If Yra1 competes with Clp1 for binding to Pcf11 as suggested by the experiment in Figure 1a, then formation of an active CF1A 3’ end processing complex may be limited by Yra1 thereby impairing cleavage and or polyadenylation. To test this idea, we examined the effect of adding recombinant Yra1 to an in vitro cleavage-polyadenylation reaction. Full length GST-Yra1 inhibited coupled cleavage-polyadenylation of the GAL7-1 substrate RNA (see Methods) by approximately 400% as compared to the Yra1-RRM control fragment (Fig. 1c lanes 1–3 and graph) that does not bind Pcf11 (Supplementary Figure 1a) and slightly activated processing (Fig. 1c) In the presence of cordycepin (3’dATP), that permits cleavage, but not polyadenylation, full-length Yra1 impaired processing by approximately 400%, whereas the RRM fragment had no inhibitory effect (Fig. 1d, lanes 1–3). The effect of Yra1 on polyadenylation uncoupled from cleavage was assayed using a pre-cleaved GAL7 substrate. Full-length Yra1 inhibited the reaction approximately 300% in a dose-dependent way (Fig. 1d, lanes 5–7, Supplementary Fig. 1d). Notably the polyadenylation that did take place in the presence of excess full-length Yra1 produced longer poly(A) tails than in control reactions with the RRM domain alone (Fig. 1d, lanes 6, 7, Supplementary Fig. 1d). In summary, the inhibition of 3’ processing by Yra1 in vitro is consistent with the model that binding of this export factor to Pcf11 impairs CF1A activity, however these experiments do not eliminate other potential inhibitory mechanisms.

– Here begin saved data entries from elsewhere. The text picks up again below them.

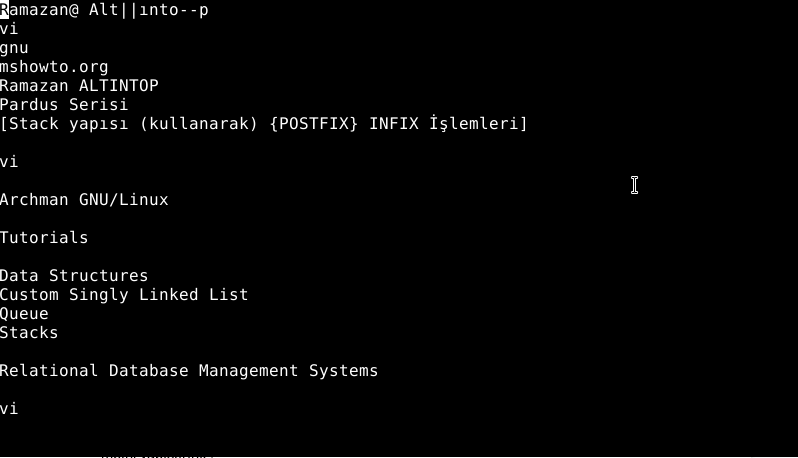Click the Data Structures heading text
The width and height of the screenshot is (798, 458).
[74, 276]
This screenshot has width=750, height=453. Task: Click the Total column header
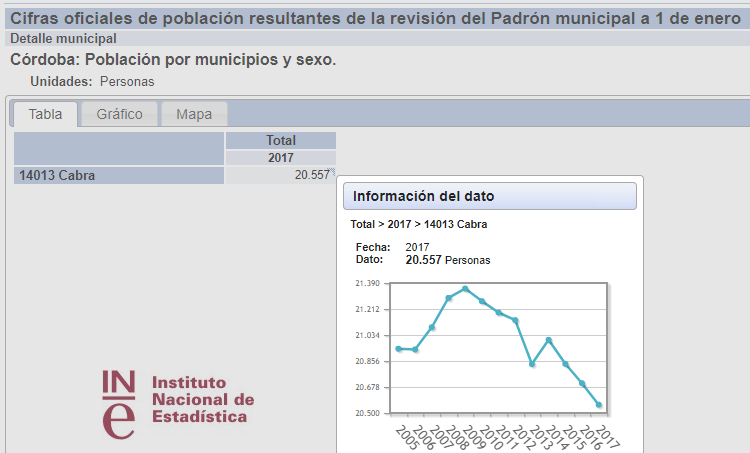click(280, 140)
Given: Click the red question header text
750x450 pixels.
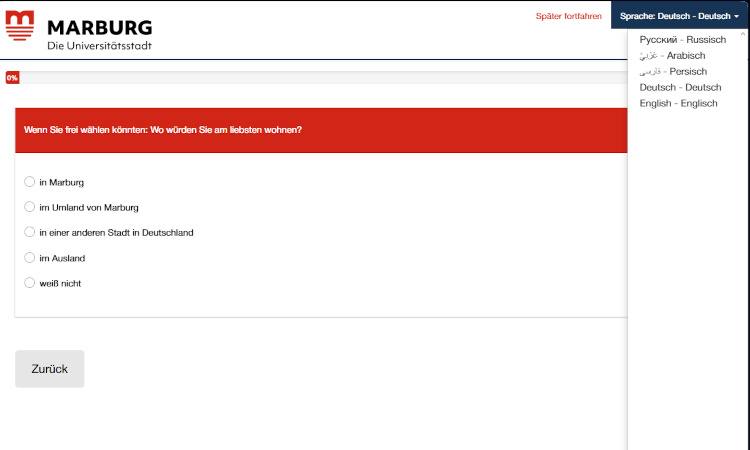Looking at the screenshot, I should pyautogui.click(x=163, y=130).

To investigate how Yra1 occupancy on genes is related to Clp1 occupancy, we compared the localization of these factors by genome-wide ChIP-Chip. We detected Yra1 ChIP signals greater than flanking intergenic regions on 2198 genes, including 399 previously identified targets of mRNA binding 14. As expected, Yra1 was strongly enriched on the YRA1 intron consistent with autoregulation of splicing 42 (Supplementary Fig. 2a). Analysis of 789 genes enriched for both Pcf11 and Yra1 (Supplementary Table 1) revealed that on average Yra1 and Sub2 peak near the 3' ends of ORFs (Fig. 2a, solid arrow) and then decline, whereas Clp1 and Pcf11 peak further downstream near poly(A) sites (Fig. 2a, dashed arrow) as previously reported 20. This transition probably corresponds to the concerted transfer of Yra1 and Sub2 from the transcription elongation complex to the transcript 16,17 and is consistent with cooperative disassembly of Pcf11–Yra1 by Sub2 and RNA (Fig. 1b).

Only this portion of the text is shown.